Conrad spends part of his birthday cleaning the garage with Cal. When the work is done, the two share sandwiches and beers. They also discuss memories of cleaning the garage long ago, when Conrad and Buck were children. Cal remembers the two of them writing dirty words in hidden nooks and crannies; Conrad recalls where they are, and is able to show them to Cal. Both of them are pleasantly surprised by the discovery.
The narration describes the beers as "golden," which is a small but significant detail as gold in the novel symbolizes insight or honesty. In this moment, Conrad and Cal are able to be more earnest with each other than they have at any other point in the novel. They are even allowed to reminisce about Buck.
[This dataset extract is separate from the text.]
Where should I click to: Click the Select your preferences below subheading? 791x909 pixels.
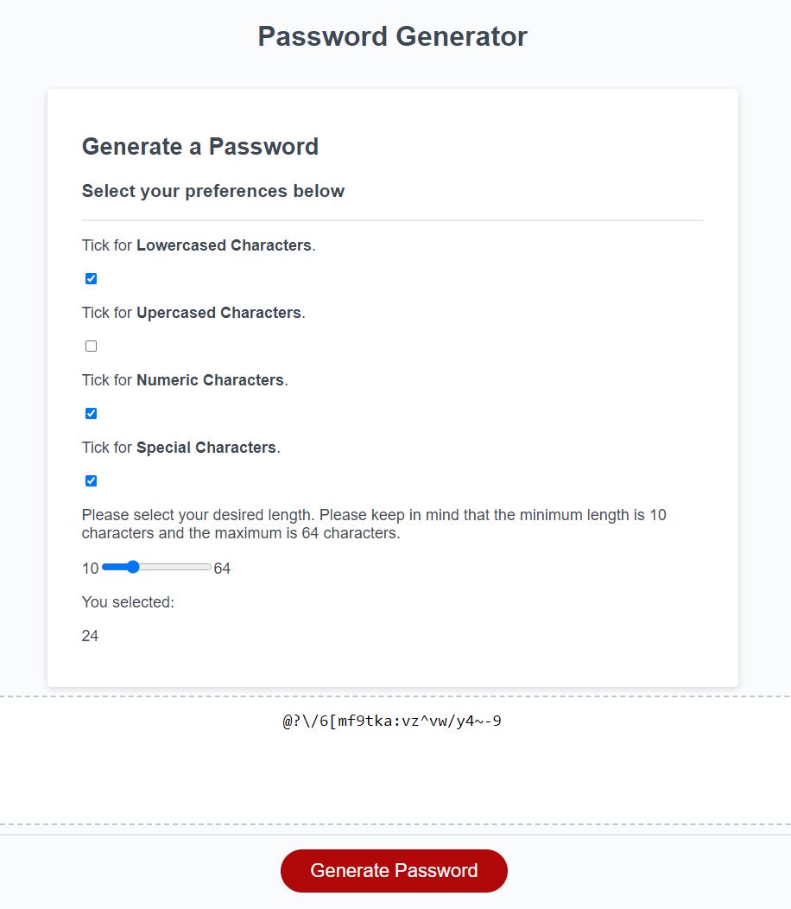(x=212, y=191)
For once, Conrad allows himself to experience emotion.
Cal notices his son's unusually good mood. Curious, he asks about Berger and what he and Conrad discuss in their sessions. Cal throws out the idea of going to see Berger himself, which shocks Conrad. However, Cal promises his son that the visit would only be for his personal benefit. Conrad doesn't understand why, as he doesn't consider anything to be wrong with his father. Cal can't point to any particular problem either, but impressions of Beth, Conrad, and even Buck come to mind as he considers making an appointment.
Even though the idea is his own, Cal can't actually figure out why he wants to meet with Berger. For once, his desire for control is dampened. In its place comes an awareness of his role in his family. Cal's confusion, combined with his quick series of thoughts about his family members, suggest that Cal is most in touch with himself when he values personal connections and vulnerability above the need to control fate.
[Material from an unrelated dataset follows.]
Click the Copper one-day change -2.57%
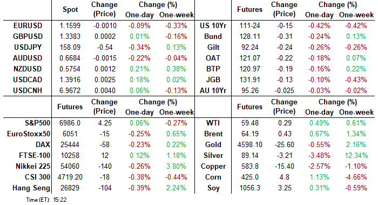This screenshot has width=378, height=205. click(x=319, y=167)
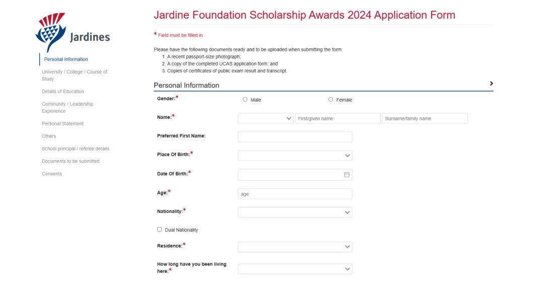
Task: Open the Date Of Birth calendar icon
Action: coord(347,175)
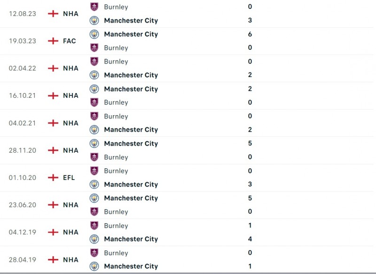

Cal meets with Berger. Like his son, Cal is struck by Berger's crazed appearance and the "sharp, stinging blue" of his eyes. His nervous attention to detail runs wild in Berger's office, causing his attention to jump from walls to bookcases to his own feelings and back again. He eventually admits to Berger that despite his efforts, he feels powerless – especially when it comes to managing the relationship between Conrad and Beth's relationship.
During his time with Berger, Cal cycles between "noticing," physical sensation, and flashbacks. Here we see the difficult process of recovery in action; all parts of Cal are working together to reach some deeper realization.
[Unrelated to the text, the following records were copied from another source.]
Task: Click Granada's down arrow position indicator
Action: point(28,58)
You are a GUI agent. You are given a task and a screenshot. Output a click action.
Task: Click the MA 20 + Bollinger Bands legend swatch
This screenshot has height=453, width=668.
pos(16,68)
Revealing so much about himself so quickly makes Cal feel self-conscious, but Berger's easy manner encourages him to continue. Jokingly, Cal remembers Conrad's habit of calling the mental hospital "The Zoo"; to his relief, Berger's office is nothing like The Zoo. Slowly but surely, Cal warms up to sharing his problems with Berger.
The small amount of progress Cal makes is snuffed out. For now, he is unwilling to let himself take the process all the way. But Berger's lighthearted observation that he and Conrad have a lot in common encourages Cal to loosen up and continue talking.